September is Recovery Month and this year the Substance Abuse and Mental Health Services Administration (SAMHSA) celebrates the 30th anniversary of this addiction awareness campaign. The 2019 theme, “Join the Voices for Recovery: Together We Are Stronger,” emphasizes the need to share resources and build networks to support the many paths to recovery. It reminds us that mental health and substance use disorders affect all of us and that we can all be part of the solution. Recovery Month highlights inspiring stories to help many people from all walks of life find the path to hope, health, and overall well-being.
One of those inspiring stories is Michael Arnold’s recovery from alcohol addiction. Michael’s alcohol use disorder almost killed her but she turned her life around and now works as an alumni relations manager at the Harmony Foundation. “Every day is a day of recovery, of course, but Recovery Month is that much more focused and there is more intention behind the message of hope that we are all trying to put forward, emphasizing that you can recover,” says Arnold.
Recovery Month began in 1989 as “Treatment Works! Month,” which honored the work of substance use treatment professionals in the field. A lot has changed in 30 years of fighting the stigma of addiction. “Every single year it’s getting better—especially now that alcohol and drug addiction is recognized as a disease of the brain,” says Arnold. “More and more people are starting to show more compassion and desire to understand instead of judging.”
Harmony is celebrating Recovery Month with a 50th-anniversary alumni reunion and a special workshop. “It will look at vulnerability, communication, and owning your sobriety,” explains Arnold. “Behind the ‘stronger together’ motto there is a lot of vulnerability for people in recovery and the workshop will discuss that.” Michael’s own motto is “recover out loud!” Her way of dealing with the disease is to help others, sharing the story of her addiction and recovery instead of hiding her past.
“Our addiction wants us in isolation—completely alone,” she says. “Our addiction wants us in the dark. How do we combat this? Together. Together, we can recover. In order to live a healthy life in sobriety, it is imperative to have a community.
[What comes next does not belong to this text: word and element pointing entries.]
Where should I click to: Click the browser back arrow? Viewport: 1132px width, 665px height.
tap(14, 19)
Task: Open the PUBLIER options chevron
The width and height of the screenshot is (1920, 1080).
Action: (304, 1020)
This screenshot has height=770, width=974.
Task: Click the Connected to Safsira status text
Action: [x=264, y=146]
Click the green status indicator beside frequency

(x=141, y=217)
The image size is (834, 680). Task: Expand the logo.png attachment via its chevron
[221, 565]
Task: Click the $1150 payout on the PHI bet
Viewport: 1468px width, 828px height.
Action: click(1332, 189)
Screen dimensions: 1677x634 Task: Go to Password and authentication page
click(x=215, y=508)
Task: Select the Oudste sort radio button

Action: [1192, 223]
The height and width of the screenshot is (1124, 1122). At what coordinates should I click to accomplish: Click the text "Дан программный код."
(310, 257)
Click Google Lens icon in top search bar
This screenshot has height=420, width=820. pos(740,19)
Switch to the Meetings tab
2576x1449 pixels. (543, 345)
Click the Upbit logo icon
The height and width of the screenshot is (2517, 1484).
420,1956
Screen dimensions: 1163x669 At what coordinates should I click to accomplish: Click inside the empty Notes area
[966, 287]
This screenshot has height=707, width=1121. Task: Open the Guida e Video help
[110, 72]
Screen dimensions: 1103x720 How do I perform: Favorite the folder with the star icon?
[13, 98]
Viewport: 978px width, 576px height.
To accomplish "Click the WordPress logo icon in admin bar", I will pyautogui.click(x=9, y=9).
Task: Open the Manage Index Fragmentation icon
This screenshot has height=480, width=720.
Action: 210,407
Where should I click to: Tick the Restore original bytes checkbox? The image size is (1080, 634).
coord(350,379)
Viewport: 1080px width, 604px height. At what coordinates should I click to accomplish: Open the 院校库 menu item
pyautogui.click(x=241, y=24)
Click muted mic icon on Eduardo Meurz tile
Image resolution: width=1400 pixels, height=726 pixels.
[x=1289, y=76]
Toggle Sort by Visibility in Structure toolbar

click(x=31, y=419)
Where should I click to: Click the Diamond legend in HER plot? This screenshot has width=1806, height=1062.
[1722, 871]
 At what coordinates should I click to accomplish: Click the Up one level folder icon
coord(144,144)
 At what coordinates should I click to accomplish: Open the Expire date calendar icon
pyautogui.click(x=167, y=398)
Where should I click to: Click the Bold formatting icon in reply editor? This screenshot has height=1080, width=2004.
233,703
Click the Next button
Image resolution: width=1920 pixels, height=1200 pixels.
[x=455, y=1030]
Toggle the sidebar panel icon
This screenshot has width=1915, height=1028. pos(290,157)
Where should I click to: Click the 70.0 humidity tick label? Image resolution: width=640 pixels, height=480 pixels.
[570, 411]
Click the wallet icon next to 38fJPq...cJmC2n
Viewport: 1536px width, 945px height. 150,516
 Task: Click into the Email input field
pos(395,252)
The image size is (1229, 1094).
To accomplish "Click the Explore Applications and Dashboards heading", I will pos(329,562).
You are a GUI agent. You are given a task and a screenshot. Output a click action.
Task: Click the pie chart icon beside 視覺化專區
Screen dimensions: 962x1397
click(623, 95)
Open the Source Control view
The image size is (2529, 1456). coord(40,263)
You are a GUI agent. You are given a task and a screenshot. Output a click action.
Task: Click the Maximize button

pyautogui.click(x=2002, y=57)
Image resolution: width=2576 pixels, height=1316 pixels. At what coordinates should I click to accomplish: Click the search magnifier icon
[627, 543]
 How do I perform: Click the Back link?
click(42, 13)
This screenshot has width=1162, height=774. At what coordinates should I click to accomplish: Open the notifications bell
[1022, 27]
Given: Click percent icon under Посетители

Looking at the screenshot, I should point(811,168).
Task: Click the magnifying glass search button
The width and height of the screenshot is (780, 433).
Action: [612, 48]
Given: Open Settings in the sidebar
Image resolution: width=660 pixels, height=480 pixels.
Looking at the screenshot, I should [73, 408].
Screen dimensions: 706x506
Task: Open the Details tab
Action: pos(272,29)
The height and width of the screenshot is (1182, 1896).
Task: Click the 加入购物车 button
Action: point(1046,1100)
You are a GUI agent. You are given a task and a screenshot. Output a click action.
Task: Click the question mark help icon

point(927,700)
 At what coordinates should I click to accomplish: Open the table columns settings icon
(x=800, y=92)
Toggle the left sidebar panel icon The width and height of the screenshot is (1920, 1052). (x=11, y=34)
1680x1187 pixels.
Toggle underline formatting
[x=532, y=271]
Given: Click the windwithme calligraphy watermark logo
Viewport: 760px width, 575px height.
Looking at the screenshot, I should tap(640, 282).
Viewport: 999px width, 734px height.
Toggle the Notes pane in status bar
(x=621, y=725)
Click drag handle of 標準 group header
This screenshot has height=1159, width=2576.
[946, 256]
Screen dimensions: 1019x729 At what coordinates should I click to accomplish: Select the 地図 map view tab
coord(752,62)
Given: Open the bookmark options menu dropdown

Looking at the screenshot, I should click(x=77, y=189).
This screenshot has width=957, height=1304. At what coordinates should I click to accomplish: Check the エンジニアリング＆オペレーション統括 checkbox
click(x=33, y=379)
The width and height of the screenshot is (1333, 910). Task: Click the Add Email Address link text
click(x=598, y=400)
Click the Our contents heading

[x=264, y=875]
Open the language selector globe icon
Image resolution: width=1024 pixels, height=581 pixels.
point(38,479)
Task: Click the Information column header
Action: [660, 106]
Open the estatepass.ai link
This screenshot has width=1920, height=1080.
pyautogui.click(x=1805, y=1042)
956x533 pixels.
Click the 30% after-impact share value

When we recover together, we become part of each other’s solutions.”
To spread the message that the door to recovery is always open, she has co-authored a book about recovery. “Our book is all about the fact that addiction doesn’t discriminate, and so recovery doesn’t, either. We work together, no matter what your pathway to recovery may be.”
You can be part of Recovery Month, too
One way to help your community rally around treatment and recovery is to encourage
social media user-generated content. Urge participants to use hashtags like #RecoveryMonth, #RisforRecovery, or #Recovery. Encourage them to share their personal stories about recovery and to tag their friends, family, and other members of their community. A local social media campaign is something easy for people to participate in and can foster a positive, collaborative spirit among community members.
SAMHSA’s Recovery Month toolkit provides a lot more information, resources, and ideas on how to get involved. With your help, the millions of Americans affected by mental and substance use disorders, including co-occurring disorders, will be lifted up into a life in recovery, filled with hope, health, and personal growth.